If You Won’t Take Care of Yourself,
Here you will find some tips to help you take care of your mental health!
Growth in Mental Health Issues
Although you may not see the effects of your mental health externally, it still affects you and the people around you. It’s time to break this vicious cycle of neglect. Mental health is the general well-being of the mind as defined by positive functioning and wellness. According to the National Survey of Mental Health and Wellbeing (2007), almost half (45%) Australians will experience a mental illness in their lifetime and one quarter will experience an anxiety condition.
This week the leader of New South Wales has warned this is "the worst situation Australia's been in" since the start of the Covid-19 pandemic. Due to its long lasting impact, Australian health authorities are expecting a drastic rise in mental health problems. Now more than ever, practicing self-care is essential when it comes to taking care of our emotional health and well-being, says Christine Carter, PhD, a sociologist and senior fellow at the Greater Good Science Center at the University of California in Berkeley. Amidst this situation, how do you find the time to pamper yourself without it being stressful? What do you do? How often? We've listed 5 tips on how to self-care in this difficult times!
Why is it Happening?
COVID-19 has put the general population in Sydney (and globally) under a lot of added stress. This is because it has drastically changed people’s day to day lives in such a short period of time. Things like: wearing masks, quarantining, and socially distancing would have previously been inconceivable pre-pandemic times.
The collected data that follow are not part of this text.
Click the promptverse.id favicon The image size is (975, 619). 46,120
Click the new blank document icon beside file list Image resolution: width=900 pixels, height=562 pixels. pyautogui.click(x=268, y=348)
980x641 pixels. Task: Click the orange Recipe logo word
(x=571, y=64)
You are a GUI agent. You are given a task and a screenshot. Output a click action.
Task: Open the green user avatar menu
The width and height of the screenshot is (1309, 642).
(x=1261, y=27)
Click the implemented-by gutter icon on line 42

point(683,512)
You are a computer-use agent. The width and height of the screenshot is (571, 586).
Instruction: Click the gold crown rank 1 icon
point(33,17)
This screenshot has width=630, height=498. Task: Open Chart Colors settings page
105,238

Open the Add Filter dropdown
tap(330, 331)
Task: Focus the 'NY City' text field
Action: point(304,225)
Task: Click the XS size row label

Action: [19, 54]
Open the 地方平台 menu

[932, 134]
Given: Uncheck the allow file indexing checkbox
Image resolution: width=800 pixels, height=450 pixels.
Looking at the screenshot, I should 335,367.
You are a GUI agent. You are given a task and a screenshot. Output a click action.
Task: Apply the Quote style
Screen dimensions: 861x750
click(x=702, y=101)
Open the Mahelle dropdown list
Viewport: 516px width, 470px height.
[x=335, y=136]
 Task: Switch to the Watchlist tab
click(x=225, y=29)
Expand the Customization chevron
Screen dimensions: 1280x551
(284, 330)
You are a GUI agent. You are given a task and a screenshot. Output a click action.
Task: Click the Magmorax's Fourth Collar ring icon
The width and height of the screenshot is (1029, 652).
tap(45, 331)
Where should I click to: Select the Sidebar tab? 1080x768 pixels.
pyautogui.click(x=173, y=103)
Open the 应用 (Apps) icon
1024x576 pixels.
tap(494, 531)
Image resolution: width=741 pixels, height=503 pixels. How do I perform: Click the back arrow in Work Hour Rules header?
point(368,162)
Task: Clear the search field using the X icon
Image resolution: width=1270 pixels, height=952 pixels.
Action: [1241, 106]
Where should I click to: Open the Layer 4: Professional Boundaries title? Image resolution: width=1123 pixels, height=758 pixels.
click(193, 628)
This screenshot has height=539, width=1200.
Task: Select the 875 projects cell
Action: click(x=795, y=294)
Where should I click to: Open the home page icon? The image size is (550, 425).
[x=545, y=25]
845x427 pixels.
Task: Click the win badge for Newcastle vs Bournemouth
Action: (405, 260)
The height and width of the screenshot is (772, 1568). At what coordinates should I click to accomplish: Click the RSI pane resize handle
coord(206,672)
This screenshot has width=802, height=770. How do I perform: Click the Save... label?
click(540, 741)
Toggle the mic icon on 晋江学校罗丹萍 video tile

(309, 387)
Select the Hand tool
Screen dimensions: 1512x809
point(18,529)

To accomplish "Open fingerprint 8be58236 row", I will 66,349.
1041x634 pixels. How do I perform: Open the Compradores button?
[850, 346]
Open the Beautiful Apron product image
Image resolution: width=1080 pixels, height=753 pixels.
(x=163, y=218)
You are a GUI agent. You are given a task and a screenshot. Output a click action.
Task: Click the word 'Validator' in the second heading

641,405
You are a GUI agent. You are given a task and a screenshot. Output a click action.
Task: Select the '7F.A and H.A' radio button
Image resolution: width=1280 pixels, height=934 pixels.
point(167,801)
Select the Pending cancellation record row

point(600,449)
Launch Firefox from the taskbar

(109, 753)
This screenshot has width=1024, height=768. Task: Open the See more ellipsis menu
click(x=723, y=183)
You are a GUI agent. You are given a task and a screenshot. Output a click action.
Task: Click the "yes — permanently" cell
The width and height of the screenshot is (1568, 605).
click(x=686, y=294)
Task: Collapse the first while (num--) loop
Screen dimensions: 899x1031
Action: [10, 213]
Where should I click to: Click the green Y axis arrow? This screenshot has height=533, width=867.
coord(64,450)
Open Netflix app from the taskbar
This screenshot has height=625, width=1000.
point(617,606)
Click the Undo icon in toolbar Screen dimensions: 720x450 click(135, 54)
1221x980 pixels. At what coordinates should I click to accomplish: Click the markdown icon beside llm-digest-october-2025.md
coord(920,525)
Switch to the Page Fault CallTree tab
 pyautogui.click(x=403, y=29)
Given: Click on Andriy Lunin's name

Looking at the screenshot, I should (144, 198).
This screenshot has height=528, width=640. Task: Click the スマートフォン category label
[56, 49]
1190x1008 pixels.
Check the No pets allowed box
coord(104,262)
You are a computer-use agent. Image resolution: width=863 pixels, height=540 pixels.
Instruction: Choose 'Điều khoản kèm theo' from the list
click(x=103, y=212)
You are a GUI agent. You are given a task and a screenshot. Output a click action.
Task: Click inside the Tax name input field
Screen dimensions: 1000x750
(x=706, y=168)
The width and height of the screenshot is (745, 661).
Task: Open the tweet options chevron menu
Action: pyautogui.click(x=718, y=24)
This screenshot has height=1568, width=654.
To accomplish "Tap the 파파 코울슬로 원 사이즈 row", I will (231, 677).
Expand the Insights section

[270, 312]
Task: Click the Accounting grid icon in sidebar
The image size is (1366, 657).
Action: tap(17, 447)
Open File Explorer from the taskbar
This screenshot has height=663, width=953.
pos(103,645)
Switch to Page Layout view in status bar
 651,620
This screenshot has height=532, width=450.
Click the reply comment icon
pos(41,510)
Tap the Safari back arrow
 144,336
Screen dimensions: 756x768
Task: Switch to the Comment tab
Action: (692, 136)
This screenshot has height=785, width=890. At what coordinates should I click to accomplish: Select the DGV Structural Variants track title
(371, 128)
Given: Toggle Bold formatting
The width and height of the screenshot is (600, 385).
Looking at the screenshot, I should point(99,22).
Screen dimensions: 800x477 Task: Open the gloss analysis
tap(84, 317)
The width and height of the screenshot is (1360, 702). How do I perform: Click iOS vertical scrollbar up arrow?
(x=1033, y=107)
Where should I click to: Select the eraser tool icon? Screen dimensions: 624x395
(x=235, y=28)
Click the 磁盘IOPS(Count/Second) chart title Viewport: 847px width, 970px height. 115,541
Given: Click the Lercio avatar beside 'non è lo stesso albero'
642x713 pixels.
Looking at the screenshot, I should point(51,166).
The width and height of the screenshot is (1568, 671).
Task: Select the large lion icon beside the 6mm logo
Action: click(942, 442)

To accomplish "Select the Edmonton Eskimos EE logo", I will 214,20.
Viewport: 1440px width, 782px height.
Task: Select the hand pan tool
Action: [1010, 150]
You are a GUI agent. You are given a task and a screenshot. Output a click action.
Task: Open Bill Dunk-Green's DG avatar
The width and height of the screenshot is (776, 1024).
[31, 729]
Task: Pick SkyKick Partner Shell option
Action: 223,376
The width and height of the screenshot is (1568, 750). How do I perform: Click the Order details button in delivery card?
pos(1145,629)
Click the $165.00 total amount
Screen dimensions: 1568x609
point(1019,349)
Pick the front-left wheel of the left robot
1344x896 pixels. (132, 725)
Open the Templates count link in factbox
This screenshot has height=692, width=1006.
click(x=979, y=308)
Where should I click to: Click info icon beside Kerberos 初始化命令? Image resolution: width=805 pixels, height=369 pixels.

We have all become prone to what has been described as the ‘manifestation of anxiety’ by leading psychologists. You are likely too busy or stressed to maintain good mental health. We have listed some ways you can help alleviate stress and reduce the risk of depression.
5 Tips on How to Self-Care
- Prioritize Sleep. When it comes to taking care of your health and well-being, sleep is pretty much always part of the answer. Getting enough good-quality sleep keeps your immune system running at its best to fight off infections, like the one caused by the new coronavirus. Indeed: There are parts of the body’s immune response that happen only during sleep. Scientists know sleep is also one of the top ways we can help keep stress in check, as sleep deprivation can make us more sensitive to the effects of stress, ramping up our reactions (or overreactions). Finally, the brain needs sleep to function; without it you'll be less patient and focused, make poor decisions, and be more moody, irritable, and emotional.
- Know Your Personal Signs of Stress. Sometimes self-care is about knowing when you’re getting overloaded or overwhelmed, and responding with micro habits that prevent all-out burnout, says Cynthia Ackrill, MD, a wellness and leadership coach based in Asheville, North Carolina.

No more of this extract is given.